YIHR representatives informed the students about the reasons why the Tribunal was established, principles it is working on, and they provided an overview of its mandate, structure and most important achievements of the court. The students also learned more about the importance of development of jurisprudence in the context of its contribution to international justice. Special attention was paid to cases which deal specifically with Croatia, namely the trials of Babić, Martić, Jokić, Strugar, Gotovina et al., Blaškić and Norac.
The students asked numerous questions, and one student from Dubrovnik wanted to know why there were never any indictments issued for genocide in Croatia. The presenters explained the definition of genocide, crimes against humanity and war crimes and noted the complexity of proving genocide. High school students in Dubrovnik were also given an overview of the concept of the joint criminal enterprise on the example of the Martić case.

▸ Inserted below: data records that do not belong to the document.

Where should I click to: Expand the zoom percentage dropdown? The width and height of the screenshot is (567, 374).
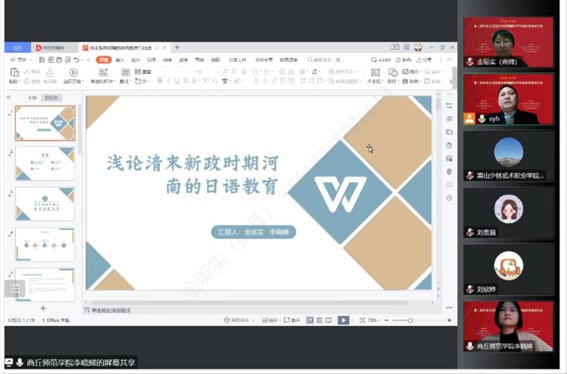tap(373, 320)
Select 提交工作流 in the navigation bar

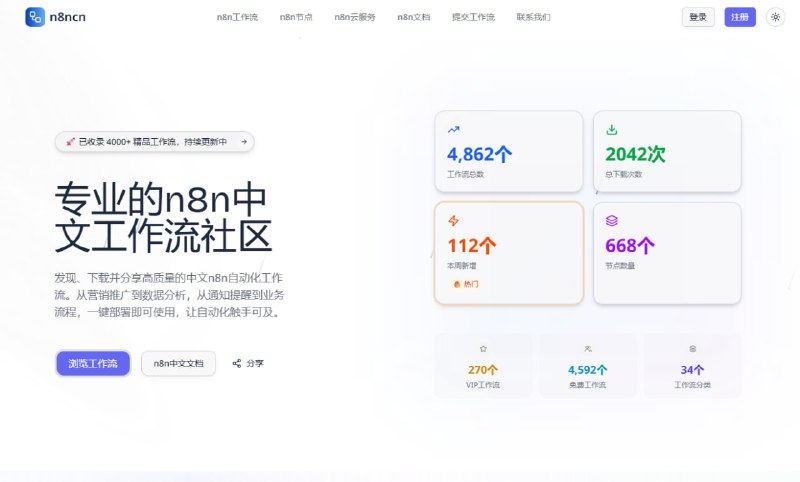[473, 17]
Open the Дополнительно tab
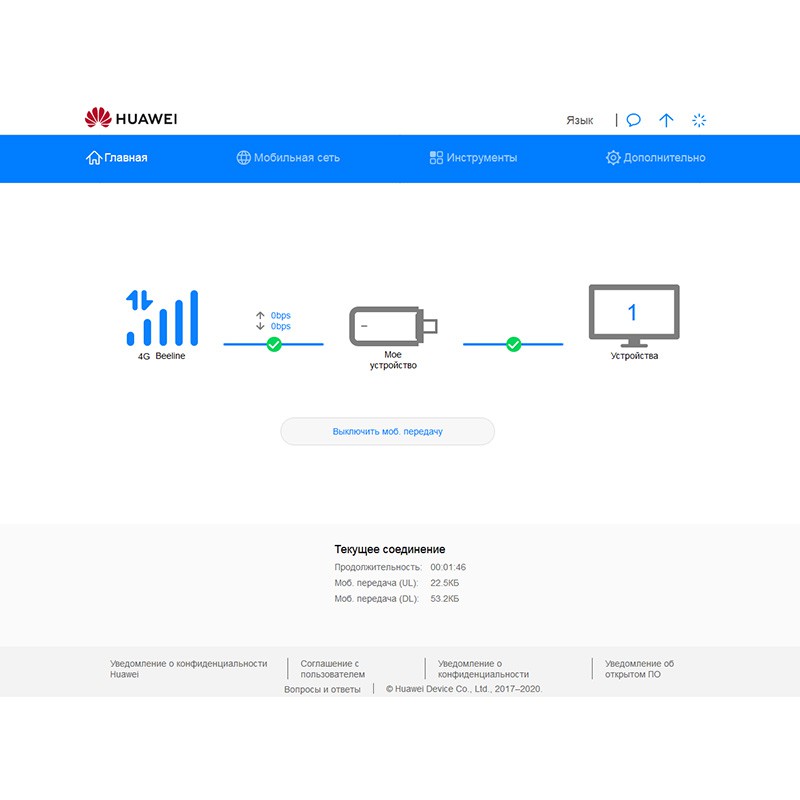 click(x=655, y=158)
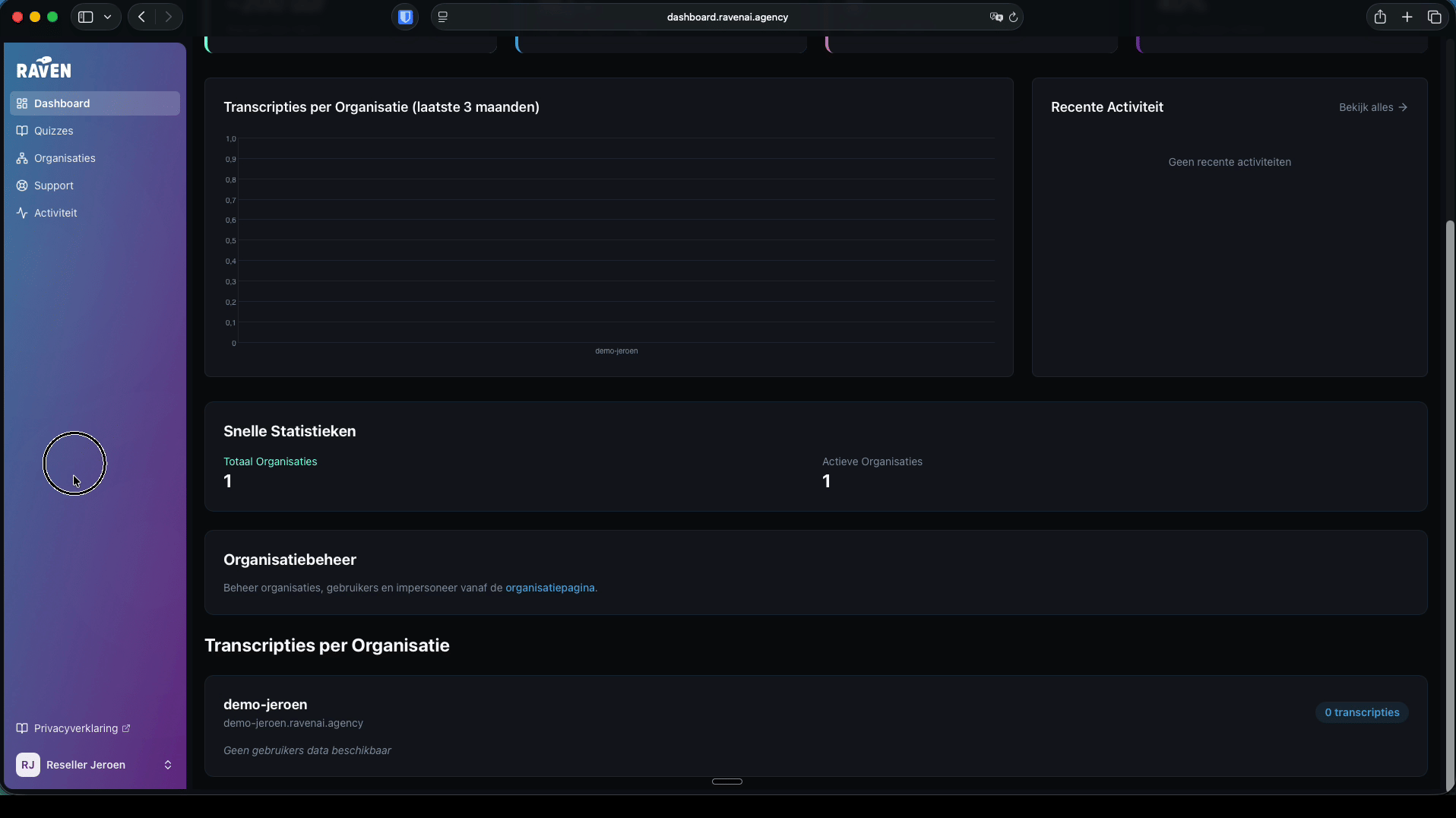Viewport: 1456px width, 818px height.
Task: Click the Activiteit pulse icon
Action: click(x=22, y=213)
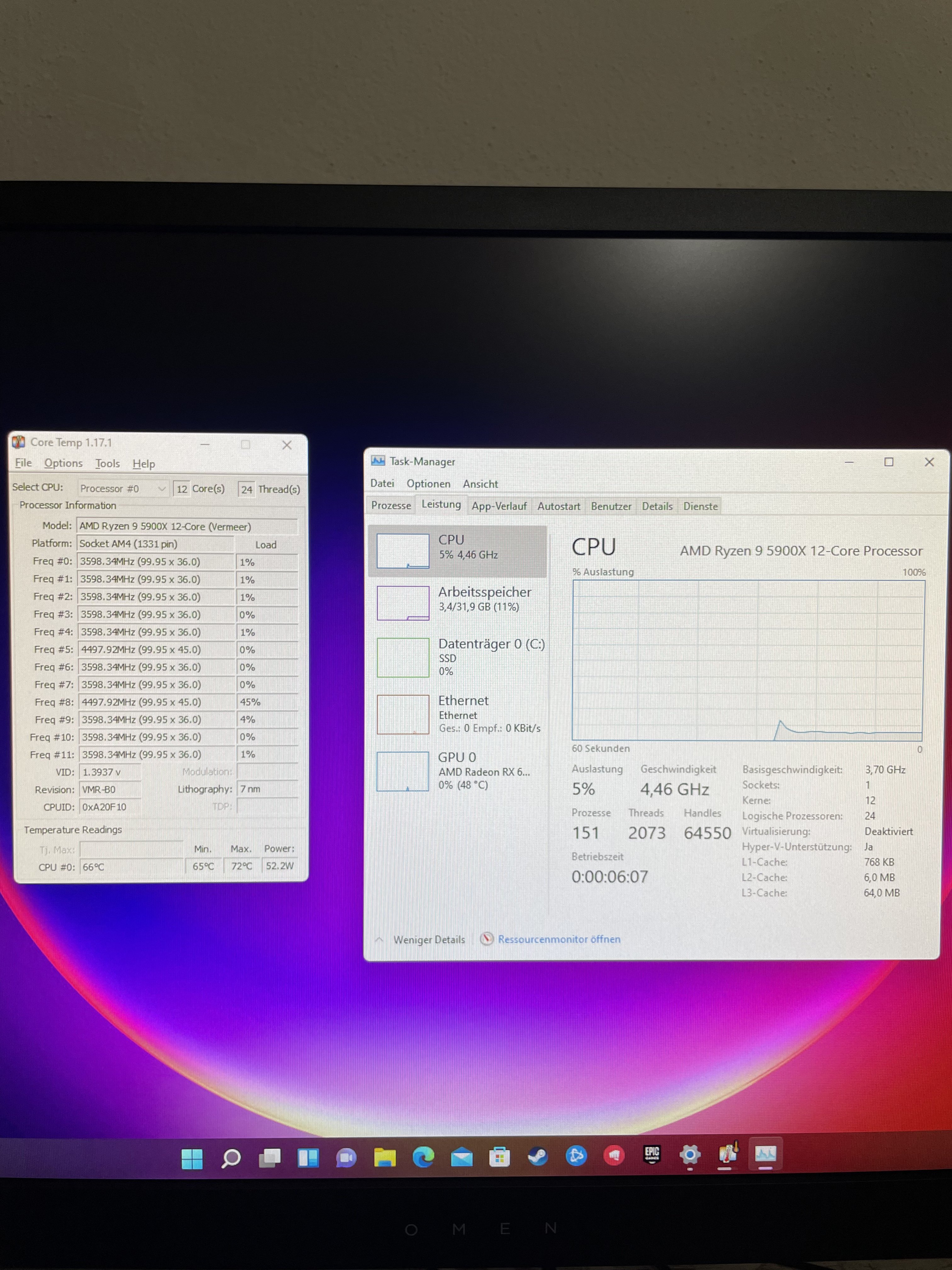
Task: Open the Ressourcenmonitor öffnen link
Action: click(559, 939)
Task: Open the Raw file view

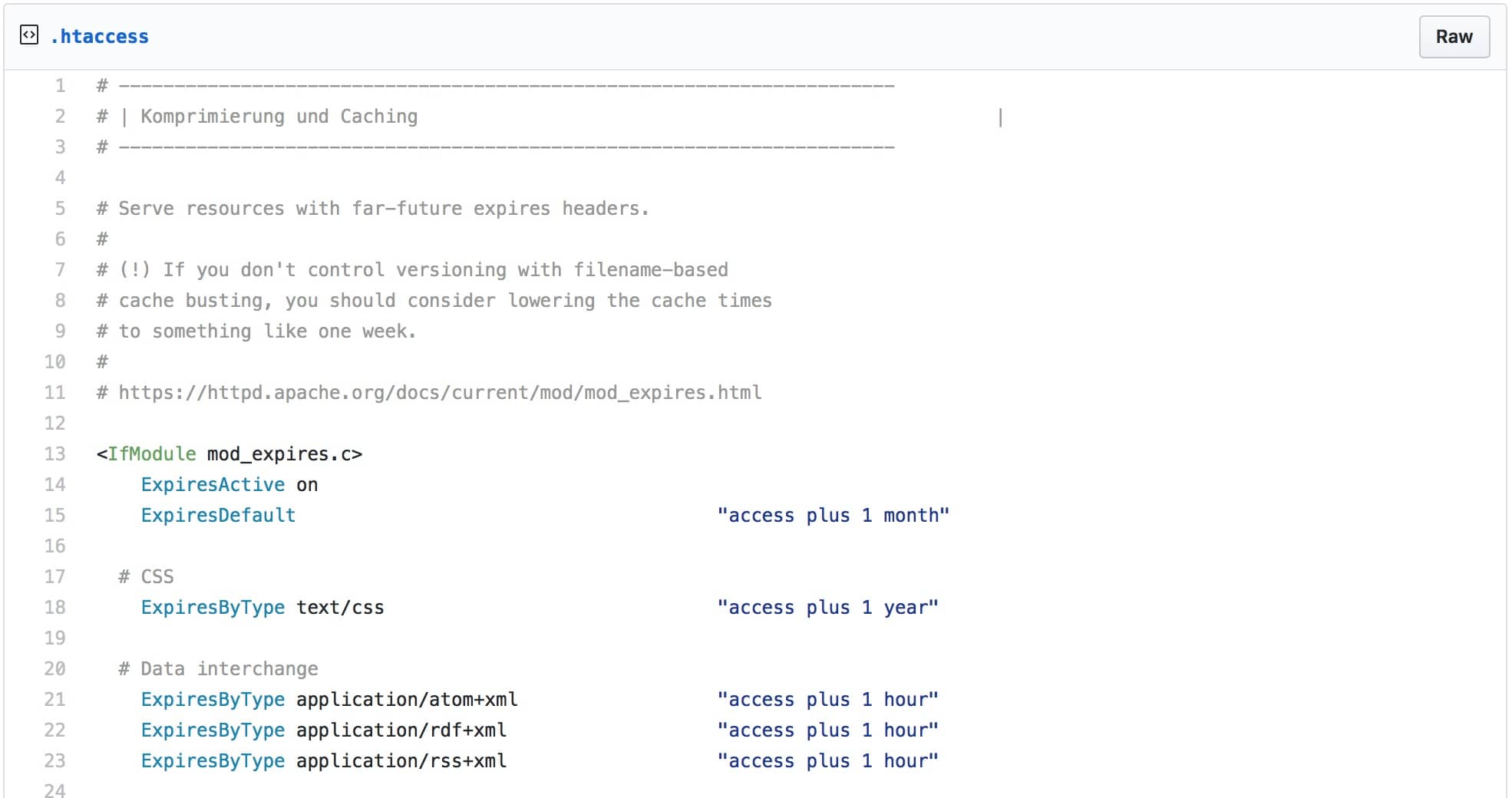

Reactions of the students and teachers who took part in the presentations once again confirmed the importance of the Youth Outreach Project of the Tribunal’s Outreach programme which is aimed at young people in the region. School principal of the Požega grammar school addressed the students before the presentation stressing the importance of raising awareness about the significance of holding trials for war crimes cases. "It was excellent, thought provoking and we should learn from the mistakes of previous generations", commented one of the students from Osijek.
In their feedback provided in evaluation questionnaires, large majority of the students was of the opinion that a crime is always a crime, regardless of who the perpetrators are.